Abstract

A dynamical theory of polymer viscosity in dilute polymer solutions is presented. This theory includes the internal chain dynamics and the full dynamics of the hydrodynamic interactions within a polymer chain. The formulation considers the full dynamical coupled equations describing the internal motions of the polymer, the hydrodynamic behavior of the fluid, the polymer-fluid coupling, and the random forces which are responsible for the Brownian motion of the chain. Thus, the theory would reduce to the generalized Kirkwood theory if the dynamics of the hydrodynamics were ignored and the explicit treatment of the polymer dynamics and the random forces were dropped in favor of the thermodynamic force of the Kirkwood theory.

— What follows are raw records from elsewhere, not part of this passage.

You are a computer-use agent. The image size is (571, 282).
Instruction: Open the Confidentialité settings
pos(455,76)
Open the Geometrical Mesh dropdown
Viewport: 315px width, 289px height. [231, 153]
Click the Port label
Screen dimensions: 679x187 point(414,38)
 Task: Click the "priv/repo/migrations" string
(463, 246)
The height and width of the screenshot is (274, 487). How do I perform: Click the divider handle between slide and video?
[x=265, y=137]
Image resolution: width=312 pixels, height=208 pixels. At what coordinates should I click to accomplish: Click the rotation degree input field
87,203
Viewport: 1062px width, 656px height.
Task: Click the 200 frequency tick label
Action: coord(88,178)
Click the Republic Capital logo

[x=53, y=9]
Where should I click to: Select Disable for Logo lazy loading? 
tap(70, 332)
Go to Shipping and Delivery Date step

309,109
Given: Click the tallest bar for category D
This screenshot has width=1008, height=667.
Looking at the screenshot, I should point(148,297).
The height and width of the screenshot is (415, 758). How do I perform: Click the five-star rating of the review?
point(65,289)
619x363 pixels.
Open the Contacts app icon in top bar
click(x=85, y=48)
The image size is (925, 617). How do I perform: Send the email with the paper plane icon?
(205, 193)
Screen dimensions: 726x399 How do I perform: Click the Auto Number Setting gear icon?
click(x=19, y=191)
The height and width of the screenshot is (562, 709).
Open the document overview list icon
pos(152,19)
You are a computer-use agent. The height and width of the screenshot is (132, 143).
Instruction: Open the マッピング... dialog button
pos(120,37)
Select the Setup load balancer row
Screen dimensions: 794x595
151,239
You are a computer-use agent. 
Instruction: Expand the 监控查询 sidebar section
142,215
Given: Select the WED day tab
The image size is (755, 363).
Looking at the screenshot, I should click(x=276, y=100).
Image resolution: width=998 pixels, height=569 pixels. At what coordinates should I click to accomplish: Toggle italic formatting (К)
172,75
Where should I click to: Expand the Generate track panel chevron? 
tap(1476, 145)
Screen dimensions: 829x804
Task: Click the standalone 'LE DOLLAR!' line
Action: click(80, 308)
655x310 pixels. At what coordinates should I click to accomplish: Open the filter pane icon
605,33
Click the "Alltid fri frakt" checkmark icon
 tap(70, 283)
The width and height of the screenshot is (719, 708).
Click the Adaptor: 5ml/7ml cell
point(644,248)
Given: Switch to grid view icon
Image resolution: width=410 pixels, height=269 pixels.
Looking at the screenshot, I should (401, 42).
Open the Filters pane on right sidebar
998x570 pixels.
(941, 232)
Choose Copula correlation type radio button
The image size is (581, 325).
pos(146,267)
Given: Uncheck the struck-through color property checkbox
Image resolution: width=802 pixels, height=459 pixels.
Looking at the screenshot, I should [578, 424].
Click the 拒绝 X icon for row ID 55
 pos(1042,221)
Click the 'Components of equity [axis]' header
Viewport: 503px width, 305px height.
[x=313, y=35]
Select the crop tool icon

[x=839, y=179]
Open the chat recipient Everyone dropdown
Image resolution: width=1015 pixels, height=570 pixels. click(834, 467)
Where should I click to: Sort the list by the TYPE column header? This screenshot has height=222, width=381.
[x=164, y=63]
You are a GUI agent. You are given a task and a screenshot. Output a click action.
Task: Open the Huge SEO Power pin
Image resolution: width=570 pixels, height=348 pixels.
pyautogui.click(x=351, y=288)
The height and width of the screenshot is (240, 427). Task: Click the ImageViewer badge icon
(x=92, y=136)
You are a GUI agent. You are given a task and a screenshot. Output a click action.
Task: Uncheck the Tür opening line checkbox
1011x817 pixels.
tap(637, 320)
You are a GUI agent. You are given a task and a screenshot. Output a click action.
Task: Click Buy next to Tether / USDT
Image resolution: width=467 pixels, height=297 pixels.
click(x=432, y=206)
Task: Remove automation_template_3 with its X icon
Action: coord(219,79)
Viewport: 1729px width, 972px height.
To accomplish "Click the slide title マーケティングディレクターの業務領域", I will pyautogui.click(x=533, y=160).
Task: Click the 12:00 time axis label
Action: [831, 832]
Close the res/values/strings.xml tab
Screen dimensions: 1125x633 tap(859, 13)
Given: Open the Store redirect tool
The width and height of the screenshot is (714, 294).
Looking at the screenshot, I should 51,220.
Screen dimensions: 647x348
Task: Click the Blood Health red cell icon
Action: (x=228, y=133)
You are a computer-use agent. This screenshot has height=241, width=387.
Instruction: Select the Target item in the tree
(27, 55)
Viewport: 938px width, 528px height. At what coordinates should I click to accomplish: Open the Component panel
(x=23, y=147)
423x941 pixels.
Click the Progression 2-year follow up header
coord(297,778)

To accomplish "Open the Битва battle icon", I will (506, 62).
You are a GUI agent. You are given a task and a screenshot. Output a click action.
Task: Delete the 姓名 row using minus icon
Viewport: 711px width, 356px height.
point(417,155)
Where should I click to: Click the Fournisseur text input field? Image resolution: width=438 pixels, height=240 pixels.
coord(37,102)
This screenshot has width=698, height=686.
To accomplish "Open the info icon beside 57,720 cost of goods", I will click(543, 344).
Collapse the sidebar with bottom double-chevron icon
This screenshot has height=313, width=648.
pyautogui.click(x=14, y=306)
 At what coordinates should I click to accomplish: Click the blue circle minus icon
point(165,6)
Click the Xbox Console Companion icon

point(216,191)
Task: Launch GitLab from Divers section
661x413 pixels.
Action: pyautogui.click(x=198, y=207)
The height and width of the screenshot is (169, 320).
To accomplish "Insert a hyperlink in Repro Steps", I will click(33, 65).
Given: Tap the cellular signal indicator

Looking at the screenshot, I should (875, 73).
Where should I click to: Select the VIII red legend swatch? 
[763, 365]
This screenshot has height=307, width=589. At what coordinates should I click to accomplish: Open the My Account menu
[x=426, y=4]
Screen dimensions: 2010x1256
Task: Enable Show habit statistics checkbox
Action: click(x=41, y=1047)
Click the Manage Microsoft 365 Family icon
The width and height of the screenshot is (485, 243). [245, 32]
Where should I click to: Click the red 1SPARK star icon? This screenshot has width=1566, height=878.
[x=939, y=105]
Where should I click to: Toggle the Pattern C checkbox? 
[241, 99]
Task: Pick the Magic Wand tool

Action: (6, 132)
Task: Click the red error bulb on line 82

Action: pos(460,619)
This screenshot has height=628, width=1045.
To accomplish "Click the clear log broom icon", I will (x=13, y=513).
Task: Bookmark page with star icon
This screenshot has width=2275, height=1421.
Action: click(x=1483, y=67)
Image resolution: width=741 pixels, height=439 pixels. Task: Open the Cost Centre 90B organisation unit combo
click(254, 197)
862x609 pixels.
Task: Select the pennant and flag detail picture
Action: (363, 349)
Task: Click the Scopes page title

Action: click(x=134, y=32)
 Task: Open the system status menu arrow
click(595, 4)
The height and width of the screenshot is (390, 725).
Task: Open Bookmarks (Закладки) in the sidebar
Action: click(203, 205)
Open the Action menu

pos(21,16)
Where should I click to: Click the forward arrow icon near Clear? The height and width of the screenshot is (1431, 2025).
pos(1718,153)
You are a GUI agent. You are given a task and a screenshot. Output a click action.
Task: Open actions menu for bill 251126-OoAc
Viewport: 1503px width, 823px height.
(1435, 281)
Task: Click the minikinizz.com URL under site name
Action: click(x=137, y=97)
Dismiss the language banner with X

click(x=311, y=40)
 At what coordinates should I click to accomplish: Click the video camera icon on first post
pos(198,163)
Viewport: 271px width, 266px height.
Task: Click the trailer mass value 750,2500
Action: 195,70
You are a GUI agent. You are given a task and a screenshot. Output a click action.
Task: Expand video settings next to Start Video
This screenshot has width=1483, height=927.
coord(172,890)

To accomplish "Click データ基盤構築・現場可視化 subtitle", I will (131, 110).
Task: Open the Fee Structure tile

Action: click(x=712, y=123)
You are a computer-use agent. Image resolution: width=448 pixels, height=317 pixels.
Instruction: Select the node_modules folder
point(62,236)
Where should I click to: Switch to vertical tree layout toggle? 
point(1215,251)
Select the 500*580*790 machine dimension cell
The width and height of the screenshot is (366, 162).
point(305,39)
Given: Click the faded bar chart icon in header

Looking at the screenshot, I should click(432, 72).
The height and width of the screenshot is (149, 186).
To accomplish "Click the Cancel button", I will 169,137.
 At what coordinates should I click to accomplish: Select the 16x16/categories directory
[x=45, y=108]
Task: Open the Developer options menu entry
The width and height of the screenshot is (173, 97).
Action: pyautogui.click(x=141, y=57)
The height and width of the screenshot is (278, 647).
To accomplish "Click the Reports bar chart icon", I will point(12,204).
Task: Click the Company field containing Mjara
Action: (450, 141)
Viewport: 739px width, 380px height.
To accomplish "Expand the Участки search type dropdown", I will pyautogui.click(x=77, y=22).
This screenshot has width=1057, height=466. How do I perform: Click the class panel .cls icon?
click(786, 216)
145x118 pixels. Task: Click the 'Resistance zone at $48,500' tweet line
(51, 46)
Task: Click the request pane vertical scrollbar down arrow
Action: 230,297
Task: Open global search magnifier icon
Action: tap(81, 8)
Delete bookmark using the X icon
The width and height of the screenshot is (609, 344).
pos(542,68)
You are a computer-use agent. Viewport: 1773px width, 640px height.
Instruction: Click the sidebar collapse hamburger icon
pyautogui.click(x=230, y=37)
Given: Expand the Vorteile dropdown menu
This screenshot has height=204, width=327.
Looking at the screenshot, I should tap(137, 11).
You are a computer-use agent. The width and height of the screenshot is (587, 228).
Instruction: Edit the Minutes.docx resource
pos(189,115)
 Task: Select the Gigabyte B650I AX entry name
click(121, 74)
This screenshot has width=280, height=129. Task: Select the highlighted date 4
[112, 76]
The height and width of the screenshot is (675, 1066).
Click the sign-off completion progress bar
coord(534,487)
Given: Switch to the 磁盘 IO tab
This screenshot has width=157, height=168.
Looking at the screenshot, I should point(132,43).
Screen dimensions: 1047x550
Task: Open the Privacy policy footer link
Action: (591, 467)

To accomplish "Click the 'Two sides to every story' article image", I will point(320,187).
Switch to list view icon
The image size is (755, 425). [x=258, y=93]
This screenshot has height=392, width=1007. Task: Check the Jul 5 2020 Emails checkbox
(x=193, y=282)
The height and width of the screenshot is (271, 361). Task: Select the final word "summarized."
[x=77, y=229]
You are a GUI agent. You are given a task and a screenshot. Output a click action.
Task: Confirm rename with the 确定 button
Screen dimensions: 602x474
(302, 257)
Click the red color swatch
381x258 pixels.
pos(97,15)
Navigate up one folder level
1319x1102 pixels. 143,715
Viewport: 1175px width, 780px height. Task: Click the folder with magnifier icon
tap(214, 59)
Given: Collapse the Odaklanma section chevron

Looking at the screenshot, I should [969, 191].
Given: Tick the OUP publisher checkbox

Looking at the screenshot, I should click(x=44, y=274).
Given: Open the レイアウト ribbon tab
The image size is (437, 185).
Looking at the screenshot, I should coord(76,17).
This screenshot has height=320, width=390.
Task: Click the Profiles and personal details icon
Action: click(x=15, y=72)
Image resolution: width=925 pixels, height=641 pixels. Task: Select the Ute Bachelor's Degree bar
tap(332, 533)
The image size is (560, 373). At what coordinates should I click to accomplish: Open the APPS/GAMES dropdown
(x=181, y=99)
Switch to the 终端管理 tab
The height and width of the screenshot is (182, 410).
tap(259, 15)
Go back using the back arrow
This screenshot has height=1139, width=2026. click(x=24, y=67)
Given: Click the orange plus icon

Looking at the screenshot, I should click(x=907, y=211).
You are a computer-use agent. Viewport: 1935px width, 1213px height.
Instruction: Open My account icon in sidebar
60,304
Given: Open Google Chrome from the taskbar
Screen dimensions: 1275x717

As illustrative examples, only the simplest hopping-type models for the polymer dynamics are considered; the nature of the random forces is elucidated by the use of the fluctuation dissipation theorem; and the preaveraged dynamical hydrodynamic interactions are incorporated (with a phenomenological description of excluded volume effects). When the internal dynamics of the chain is ignored along with the dynamics of the fluid, the standard Kirkwood-Riseman result for the intrinsic viscosity is recovered. But in the general case, the dynamics alters the relaxation spectrum. The internal chain dynamics (hopping of individual chain ``beads'') gives rise to the finite high frequency intrisic viscosity and its different molecular weight dependence than the low frequency case.